Embedding the department within News and Current Affairs would preserve original CBC documentary production, while allowing for sharing of resources, facilities and infrastructure, the letter says.
Some 75 per cent of CBC documentaries are already produced by independent filmmakers. The petition says overall production of documentaries has already fallen dramatically in recent years.
In a response letter, Conway says the CBC is not planning to reduce the number of documentaries it airs but is looking at ways to produce them more cheaply.

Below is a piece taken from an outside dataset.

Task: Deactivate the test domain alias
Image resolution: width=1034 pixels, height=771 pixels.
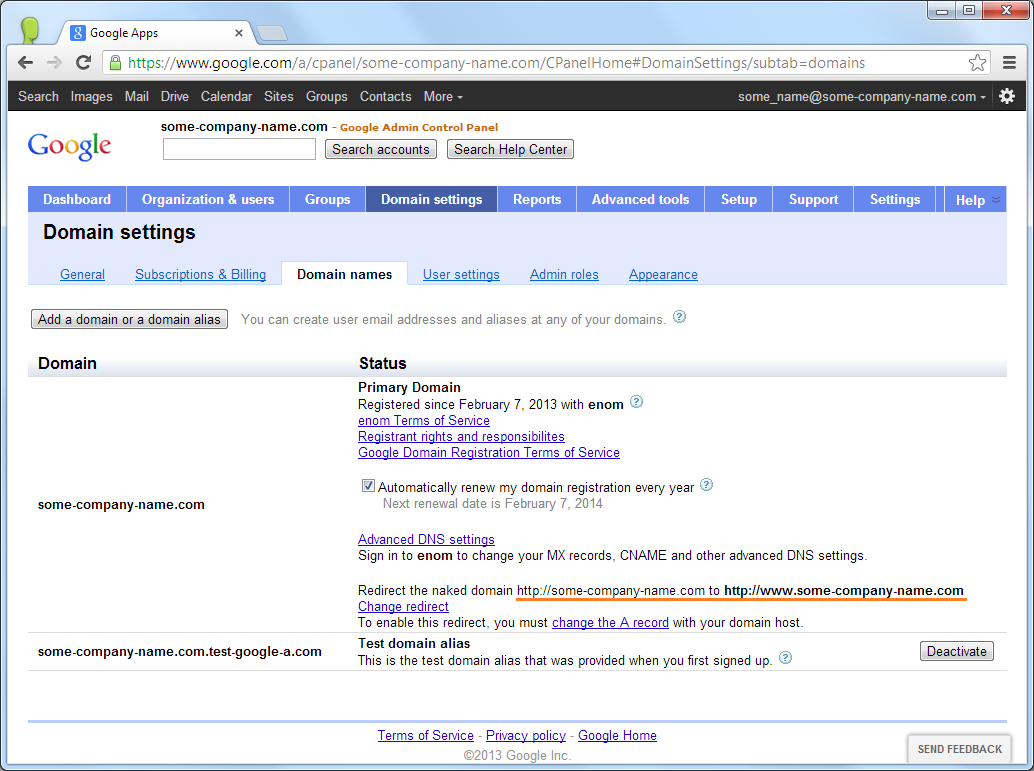Action: pyautogui.click(x=956, y=650)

“Our appetite for docs has not changed or diminished in this context, but our willingness to consider options for producing them is open,” she wrote. “There is a real opportunity for docs to be created by some of the talent in News and Current Affairs as well as the option to acquire docs from talented Canadian documentary producers.”
Conway met with the Documentary Organization of Canada, which feels there should be more opportunities for its members to produce for the CBC, she wrote. The broadcaster has also met with documentary producers for Vice, which produces edgy films aimed at millennials.
MacIntyre, a veteran host of The Fifth Estate, said independent producers cannot take as many risks due to legal liability and financial pressures. The CBC has more power to do “fearless journalism,” he said.
“The DNA of Canadian documentary production has to be preserved in an institutional setting,” MacIntyre said, “because that’s where chances get taken, that’s where innovation happens, that’s where controversy is embraced — and if we lose that, we’ll never get it back.”
MacIntyre recently an- nounced his plans to leave the CBC at the end of the summer, in part to save younger producers on The Fifth Estate from job cuts. He said CBC employees are not being consulted on decisions crucial to the future of the broadcaster.
“There are serious decisions being made about what the CBC is going to deliver to the people who own it, i.e., the Canadian taxpayer, without a whole lot of consultation with the people who know how the place works,” he said.
In April, the CBC announced it would cut 657 jobs over the next two years. The union representing most CBC workers held a rally in Ottawa last week to coincide with a meeting of the board and executives.